MOTIVI DELLA DECISIONE
Ritiene il Collegio di dover preliminarmente esaminare l’eccezione di inammissibilità dell’appello proposta dalla contribuente.
Secondo la parte privata l’appello conterrebbe solo una generica richiesta di riforma della sentenza della Commissione Provinciale con una riproposizione delle difese approntate in quel grado, ma tale eccezione risulta infondata.
Nel proprio atto di appello l’Ufficio espone due motivi specifici di impugnazione della decisione dei Primi Giudici, quali l’insufficiente motivazione e la violazione dell’art. 20 del D.P.R. n. 131/86 e contrappone a passi della predetta sentenza la propria posizione critica; ciò, indipendentemente dalla fondatezza o meno del gravame, rende l’appello del tutto ammissibile e conforme al disposto dell’art. 53 del D.Lgs. n. 546/92-
Quanto sopra anche atteso il carattere devolutivo pieno, nel processo tributario, dell’appello, mezzo quest’ultimo non limitato al controllo di vizi specifici, ma rivolto ad ottenere il riesame della causa nel merito.
Verificata positivamente l’ammissibilità dell’impugnazione proposta dall’Ufficio, ritiene il Collegio che la stessa sia anche fondata, alla stregua del costante indirizzo della Corte di Cassazione secondo cui, in tema di interpretazione degli atti ai fini dell’applicazione dell’imposta di registro, il criterio fissato dall’art. 20 del d.P.R. n. 131 del 1986 impone di privilegiare l’intrinseca natura e gli effetti giuridici, rispetto al titolo e alla forma apparente degli stessi, con la conseguenza che i concetti privatistici relativi all’autonomia negoziale regrediscono, di fronte alle esigenze antielusive. poste dalla norma, a semplici elementi della fattispecie tributaria, per ricostruire la quale dovrà, dunque, darsi preminenza alla causa reale e complessiva dell’operazione economica, rispetto alle forme dei singoli negozi giuridici (cfr. sentt. 23584/12, 6835/13, 17965/13, 3481/14).
Ancora nella recente ordinanza n. 24594 del 2/12/2015 la Suprema Corte ha avuto modo di osservare che “la cessione totalitaria delle quote di una società ha la medesima funzione economica della cessione dell’azienda sociale.
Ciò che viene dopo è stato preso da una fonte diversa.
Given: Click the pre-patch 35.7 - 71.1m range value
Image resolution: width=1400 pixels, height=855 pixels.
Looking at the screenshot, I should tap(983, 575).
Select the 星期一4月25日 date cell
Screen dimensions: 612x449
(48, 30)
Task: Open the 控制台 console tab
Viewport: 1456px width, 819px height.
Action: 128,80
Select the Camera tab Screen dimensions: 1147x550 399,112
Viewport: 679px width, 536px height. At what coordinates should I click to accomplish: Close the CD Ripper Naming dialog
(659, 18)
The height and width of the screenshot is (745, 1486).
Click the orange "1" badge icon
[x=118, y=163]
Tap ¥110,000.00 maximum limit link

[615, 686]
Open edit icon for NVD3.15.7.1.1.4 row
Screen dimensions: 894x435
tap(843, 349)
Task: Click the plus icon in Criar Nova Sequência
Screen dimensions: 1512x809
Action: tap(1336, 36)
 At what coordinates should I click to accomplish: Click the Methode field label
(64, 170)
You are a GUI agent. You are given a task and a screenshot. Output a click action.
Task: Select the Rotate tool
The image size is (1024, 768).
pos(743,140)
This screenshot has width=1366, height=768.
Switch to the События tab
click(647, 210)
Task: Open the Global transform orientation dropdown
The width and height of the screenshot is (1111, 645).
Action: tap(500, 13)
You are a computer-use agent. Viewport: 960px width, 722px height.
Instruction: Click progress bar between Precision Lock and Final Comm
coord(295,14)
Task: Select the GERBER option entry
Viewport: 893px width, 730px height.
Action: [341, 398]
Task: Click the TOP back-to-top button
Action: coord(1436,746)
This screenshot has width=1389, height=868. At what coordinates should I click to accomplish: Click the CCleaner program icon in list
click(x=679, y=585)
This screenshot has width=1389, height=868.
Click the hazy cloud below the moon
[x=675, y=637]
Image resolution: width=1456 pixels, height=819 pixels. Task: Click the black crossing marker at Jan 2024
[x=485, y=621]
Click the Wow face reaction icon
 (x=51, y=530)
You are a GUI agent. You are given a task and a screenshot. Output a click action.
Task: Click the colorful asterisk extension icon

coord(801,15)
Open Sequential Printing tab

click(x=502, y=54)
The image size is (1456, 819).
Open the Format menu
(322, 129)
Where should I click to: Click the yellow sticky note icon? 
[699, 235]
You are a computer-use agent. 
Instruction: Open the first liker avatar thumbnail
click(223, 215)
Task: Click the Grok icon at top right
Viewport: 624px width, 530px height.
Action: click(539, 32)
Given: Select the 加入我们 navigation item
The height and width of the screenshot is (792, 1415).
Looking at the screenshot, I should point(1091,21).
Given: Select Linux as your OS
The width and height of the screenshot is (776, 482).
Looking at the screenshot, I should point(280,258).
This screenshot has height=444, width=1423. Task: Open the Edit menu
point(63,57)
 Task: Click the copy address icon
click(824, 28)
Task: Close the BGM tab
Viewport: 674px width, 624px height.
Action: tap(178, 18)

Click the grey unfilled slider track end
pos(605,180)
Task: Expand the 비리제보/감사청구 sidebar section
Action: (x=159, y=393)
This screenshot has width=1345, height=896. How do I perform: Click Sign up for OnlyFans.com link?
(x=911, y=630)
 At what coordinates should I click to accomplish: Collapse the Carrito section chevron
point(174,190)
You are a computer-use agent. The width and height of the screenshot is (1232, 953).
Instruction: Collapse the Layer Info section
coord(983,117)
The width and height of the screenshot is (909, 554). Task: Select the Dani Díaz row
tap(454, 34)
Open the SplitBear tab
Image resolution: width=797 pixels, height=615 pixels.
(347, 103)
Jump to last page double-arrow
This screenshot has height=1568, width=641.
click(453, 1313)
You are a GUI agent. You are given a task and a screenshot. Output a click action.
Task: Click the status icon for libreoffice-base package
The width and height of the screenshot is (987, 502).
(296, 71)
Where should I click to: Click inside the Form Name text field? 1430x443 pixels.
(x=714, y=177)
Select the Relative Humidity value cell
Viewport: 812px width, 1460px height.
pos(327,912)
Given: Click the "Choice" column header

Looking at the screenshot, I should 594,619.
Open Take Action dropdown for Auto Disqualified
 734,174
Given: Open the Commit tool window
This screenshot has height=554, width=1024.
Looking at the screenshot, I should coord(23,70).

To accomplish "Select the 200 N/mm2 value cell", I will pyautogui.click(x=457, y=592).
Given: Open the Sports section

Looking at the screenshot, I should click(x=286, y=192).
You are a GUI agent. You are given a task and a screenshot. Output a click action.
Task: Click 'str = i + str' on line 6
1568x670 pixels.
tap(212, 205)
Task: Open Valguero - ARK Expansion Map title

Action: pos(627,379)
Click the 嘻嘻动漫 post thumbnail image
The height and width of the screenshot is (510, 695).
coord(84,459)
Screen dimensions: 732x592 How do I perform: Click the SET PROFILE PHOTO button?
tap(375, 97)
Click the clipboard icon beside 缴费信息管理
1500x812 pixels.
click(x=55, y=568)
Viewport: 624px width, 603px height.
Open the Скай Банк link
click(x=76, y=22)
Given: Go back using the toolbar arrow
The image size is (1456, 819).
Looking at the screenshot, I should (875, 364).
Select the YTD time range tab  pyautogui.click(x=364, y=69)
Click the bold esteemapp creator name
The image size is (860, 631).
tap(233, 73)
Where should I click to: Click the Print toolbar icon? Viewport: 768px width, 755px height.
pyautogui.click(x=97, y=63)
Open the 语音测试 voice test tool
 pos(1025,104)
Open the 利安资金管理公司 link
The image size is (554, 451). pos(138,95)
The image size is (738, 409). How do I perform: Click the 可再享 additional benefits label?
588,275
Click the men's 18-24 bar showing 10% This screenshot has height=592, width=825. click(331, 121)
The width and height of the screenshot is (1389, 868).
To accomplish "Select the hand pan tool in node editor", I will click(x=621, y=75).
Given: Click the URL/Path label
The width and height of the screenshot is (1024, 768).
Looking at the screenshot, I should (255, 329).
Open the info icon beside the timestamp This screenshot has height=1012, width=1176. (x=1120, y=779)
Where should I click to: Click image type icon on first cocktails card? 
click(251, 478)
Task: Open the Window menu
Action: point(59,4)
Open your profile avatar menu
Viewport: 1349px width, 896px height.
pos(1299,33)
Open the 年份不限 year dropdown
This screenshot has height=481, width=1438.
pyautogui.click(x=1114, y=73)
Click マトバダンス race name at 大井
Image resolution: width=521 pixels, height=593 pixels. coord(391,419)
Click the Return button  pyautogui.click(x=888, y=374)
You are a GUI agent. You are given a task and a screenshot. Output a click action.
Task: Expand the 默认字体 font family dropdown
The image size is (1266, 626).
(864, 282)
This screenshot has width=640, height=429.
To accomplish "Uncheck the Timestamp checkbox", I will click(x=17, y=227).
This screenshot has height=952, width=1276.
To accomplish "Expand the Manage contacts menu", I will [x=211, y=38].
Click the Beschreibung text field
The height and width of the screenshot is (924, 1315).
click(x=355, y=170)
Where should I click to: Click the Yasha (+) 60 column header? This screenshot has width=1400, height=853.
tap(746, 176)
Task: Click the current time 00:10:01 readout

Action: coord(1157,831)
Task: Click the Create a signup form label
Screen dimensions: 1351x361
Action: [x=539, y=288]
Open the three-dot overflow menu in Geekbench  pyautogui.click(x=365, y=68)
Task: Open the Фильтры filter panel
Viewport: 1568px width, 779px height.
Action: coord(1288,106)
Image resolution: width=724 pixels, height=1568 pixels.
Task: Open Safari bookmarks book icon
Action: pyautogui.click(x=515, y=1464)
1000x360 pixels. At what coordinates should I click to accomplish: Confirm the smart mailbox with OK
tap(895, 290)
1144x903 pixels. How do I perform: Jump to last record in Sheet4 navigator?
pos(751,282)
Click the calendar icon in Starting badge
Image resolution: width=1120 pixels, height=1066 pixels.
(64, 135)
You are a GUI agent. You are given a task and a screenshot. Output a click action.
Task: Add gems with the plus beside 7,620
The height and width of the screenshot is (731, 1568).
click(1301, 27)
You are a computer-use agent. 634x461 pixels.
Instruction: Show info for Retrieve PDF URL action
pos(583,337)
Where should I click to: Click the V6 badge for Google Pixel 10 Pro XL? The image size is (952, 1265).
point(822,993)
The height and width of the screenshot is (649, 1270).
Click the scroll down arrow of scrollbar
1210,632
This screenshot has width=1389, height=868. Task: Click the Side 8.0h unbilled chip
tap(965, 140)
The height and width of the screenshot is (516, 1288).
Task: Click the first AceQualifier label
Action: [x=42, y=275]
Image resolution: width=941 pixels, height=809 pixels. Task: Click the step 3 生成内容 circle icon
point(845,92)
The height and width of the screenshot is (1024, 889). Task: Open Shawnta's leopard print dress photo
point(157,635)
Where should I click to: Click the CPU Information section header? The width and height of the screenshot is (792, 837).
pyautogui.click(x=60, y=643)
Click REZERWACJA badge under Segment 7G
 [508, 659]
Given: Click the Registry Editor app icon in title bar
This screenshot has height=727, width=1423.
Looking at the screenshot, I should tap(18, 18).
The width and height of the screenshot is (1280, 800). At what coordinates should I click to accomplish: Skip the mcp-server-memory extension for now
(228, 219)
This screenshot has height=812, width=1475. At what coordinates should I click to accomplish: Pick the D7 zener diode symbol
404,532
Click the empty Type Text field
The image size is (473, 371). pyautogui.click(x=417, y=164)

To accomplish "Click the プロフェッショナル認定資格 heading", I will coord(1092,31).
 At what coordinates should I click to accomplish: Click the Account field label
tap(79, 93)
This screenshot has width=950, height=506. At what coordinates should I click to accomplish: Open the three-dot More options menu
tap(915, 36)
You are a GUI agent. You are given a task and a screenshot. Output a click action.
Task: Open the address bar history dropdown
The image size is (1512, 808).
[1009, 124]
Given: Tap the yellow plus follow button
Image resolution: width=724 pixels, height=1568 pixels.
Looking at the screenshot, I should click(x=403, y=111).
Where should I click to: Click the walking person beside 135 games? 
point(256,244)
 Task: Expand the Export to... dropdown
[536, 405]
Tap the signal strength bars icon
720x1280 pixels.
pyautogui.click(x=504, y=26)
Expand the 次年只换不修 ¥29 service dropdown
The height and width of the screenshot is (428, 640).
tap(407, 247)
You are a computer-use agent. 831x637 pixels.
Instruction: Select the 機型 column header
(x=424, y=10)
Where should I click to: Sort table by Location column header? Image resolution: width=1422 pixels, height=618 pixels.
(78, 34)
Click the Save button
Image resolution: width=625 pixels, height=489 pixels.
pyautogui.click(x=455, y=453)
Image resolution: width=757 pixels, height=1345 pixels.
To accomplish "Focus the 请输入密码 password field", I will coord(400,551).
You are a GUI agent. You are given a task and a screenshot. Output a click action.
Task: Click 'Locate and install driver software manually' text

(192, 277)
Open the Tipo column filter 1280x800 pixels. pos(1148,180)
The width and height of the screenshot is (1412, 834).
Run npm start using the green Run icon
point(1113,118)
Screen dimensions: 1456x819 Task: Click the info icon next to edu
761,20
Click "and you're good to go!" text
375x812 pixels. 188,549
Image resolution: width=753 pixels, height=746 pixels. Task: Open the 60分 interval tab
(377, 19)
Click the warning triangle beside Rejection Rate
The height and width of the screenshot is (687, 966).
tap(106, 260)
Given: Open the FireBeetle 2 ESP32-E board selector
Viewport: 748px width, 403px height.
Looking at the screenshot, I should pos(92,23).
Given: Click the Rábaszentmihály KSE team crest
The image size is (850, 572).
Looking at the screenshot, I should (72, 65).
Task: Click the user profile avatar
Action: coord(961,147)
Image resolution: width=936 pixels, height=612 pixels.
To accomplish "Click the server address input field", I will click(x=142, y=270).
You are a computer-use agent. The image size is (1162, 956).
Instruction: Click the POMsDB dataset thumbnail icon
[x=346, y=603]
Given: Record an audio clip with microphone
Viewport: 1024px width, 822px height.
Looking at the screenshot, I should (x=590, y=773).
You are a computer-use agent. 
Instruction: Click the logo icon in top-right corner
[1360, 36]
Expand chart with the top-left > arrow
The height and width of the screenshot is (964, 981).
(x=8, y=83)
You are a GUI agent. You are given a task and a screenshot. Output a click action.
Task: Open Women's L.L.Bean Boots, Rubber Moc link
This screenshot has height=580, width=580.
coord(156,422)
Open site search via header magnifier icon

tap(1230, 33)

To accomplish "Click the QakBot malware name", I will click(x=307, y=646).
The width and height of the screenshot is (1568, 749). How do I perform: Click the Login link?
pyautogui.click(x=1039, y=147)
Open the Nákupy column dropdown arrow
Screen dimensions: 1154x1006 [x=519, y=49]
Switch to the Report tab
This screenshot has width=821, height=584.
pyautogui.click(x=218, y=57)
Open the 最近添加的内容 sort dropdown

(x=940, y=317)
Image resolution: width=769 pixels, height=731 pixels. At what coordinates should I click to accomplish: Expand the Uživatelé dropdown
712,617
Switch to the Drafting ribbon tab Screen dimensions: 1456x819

Entrambi tali contratti tendono infatti a realizzare l’effetto giuridico del (e trovano la loro causa concreta nel) trasferimento dei poteri di godimento e disposizione dell’azienda sociale da un gruppo di soggetti (i partecipanti alla società che cedono le loro quote) ad un altro soggetto, o gruppo di soggetti (l’acquirente, o gli acquirenti, della totalità delle quote sociali).
Il contratto di cessione totalitaria delle quote di una società è dunque assimilabile, ai fini dell’imposta di registro, al contratto di cessione dell’azienda sociale, senza che al riguardo sia necessario ….che l’Agenzia delle entrate fornisca in giudizio la “prova certa dell’intento elusivo”.
Alla soccombenza consegue la condanna al pagamento delle spese del giudizio, che vengono liquidate come da dispositivo.
P.Q.M.
Accoglie l’appello.
Condanna la contribuente al pagamento delle spese del giudizio che liquida in complessivi euro 1.500,00 oltre al rimborso del contributo unificato.